• Excerpted data:
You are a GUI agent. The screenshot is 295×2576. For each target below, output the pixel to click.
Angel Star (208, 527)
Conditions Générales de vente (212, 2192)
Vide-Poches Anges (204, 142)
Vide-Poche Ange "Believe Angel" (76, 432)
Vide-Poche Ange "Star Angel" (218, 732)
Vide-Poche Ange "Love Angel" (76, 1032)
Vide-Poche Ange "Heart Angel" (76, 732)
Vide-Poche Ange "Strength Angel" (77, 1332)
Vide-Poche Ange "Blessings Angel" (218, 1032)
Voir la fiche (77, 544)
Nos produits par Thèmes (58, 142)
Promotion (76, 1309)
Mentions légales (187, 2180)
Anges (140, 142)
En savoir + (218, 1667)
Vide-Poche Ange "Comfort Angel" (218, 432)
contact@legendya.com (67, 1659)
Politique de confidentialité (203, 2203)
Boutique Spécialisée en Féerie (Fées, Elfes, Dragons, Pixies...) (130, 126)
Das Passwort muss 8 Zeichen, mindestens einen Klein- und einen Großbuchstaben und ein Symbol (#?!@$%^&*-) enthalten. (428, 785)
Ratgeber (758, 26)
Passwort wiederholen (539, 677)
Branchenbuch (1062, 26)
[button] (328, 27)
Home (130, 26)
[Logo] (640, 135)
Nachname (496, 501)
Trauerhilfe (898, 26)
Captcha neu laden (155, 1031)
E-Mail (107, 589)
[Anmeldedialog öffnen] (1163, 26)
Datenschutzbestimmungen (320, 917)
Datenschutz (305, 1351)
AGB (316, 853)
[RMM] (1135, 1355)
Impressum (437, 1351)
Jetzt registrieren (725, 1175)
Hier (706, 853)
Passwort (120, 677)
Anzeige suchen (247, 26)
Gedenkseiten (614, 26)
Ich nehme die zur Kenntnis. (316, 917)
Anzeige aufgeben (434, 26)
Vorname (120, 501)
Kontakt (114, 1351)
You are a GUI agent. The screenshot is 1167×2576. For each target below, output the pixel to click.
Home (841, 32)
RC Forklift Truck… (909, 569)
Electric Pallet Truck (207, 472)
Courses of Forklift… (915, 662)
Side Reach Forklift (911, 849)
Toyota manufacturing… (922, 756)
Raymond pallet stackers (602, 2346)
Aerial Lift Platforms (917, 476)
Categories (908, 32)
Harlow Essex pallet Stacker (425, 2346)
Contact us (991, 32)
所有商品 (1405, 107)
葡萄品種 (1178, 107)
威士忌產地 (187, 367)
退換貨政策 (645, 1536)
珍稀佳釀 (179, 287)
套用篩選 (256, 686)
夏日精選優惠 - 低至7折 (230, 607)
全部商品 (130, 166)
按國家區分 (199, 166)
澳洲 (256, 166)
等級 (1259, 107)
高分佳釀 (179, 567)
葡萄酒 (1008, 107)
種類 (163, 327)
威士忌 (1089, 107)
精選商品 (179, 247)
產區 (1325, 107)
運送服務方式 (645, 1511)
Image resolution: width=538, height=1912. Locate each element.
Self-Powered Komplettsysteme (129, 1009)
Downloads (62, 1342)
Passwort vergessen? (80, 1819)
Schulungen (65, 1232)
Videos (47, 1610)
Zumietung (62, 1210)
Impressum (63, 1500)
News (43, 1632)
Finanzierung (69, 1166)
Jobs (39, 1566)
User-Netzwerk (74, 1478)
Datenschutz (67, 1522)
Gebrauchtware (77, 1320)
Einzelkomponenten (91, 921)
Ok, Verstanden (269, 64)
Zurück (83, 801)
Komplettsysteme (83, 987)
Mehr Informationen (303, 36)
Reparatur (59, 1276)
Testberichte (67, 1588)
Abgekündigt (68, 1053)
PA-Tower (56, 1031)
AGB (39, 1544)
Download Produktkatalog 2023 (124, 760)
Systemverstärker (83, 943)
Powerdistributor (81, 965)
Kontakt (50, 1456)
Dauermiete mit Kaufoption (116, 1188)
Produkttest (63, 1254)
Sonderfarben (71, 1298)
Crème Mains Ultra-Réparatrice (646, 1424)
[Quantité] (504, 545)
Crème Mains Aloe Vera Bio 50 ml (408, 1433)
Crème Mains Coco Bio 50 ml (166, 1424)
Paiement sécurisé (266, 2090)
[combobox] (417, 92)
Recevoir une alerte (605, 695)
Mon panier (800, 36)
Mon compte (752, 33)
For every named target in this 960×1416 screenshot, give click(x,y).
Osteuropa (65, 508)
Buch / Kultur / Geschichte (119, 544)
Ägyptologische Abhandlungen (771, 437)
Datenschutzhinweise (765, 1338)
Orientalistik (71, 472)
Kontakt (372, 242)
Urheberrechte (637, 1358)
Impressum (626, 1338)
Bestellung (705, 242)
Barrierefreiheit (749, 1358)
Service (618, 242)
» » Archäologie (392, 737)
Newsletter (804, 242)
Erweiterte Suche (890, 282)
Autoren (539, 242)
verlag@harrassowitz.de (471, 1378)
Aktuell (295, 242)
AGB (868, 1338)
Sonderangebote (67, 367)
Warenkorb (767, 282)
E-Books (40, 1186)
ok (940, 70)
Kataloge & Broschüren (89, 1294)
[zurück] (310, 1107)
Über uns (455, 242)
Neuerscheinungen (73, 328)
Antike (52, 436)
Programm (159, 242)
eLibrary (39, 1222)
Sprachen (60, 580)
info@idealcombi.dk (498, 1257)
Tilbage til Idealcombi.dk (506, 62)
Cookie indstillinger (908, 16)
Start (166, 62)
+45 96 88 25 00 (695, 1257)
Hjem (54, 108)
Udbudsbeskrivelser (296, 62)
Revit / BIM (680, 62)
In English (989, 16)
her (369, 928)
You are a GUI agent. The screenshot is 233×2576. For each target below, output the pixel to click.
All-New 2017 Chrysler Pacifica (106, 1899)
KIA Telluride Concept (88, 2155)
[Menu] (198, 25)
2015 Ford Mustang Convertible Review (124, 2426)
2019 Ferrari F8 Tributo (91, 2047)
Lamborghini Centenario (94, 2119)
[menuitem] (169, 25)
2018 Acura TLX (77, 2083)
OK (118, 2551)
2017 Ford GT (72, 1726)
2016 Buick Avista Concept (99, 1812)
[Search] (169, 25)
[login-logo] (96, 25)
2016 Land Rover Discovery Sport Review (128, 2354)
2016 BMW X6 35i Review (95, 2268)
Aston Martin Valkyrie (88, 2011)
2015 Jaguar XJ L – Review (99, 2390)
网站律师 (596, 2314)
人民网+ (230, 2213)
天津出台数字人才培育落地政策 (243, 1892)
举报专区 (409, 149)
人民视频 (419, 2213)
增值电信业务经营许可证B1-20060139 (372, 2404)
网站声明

• Exercise directions: Could you write out each line again in full, beginning at the line that has "Impressum (437, 1351)" and stopping after the line that has "Kontakt (114, 1351)", and add 33 to every number in its click coordinates?

• Worked solution:
Impressum (470, 1384)
Jetzt registrieren (758, 1208)
Hier (739, 886)
Passwort (153, 710)
Anzeige suchen (280, 59)
Gedenkseiten (647, 59)
Ich nehme die zur Kenntnis. (349, 950)
Anzeige aufgeben (467, 59)
Vorname (153, 534)
Kontakt (147, 1384)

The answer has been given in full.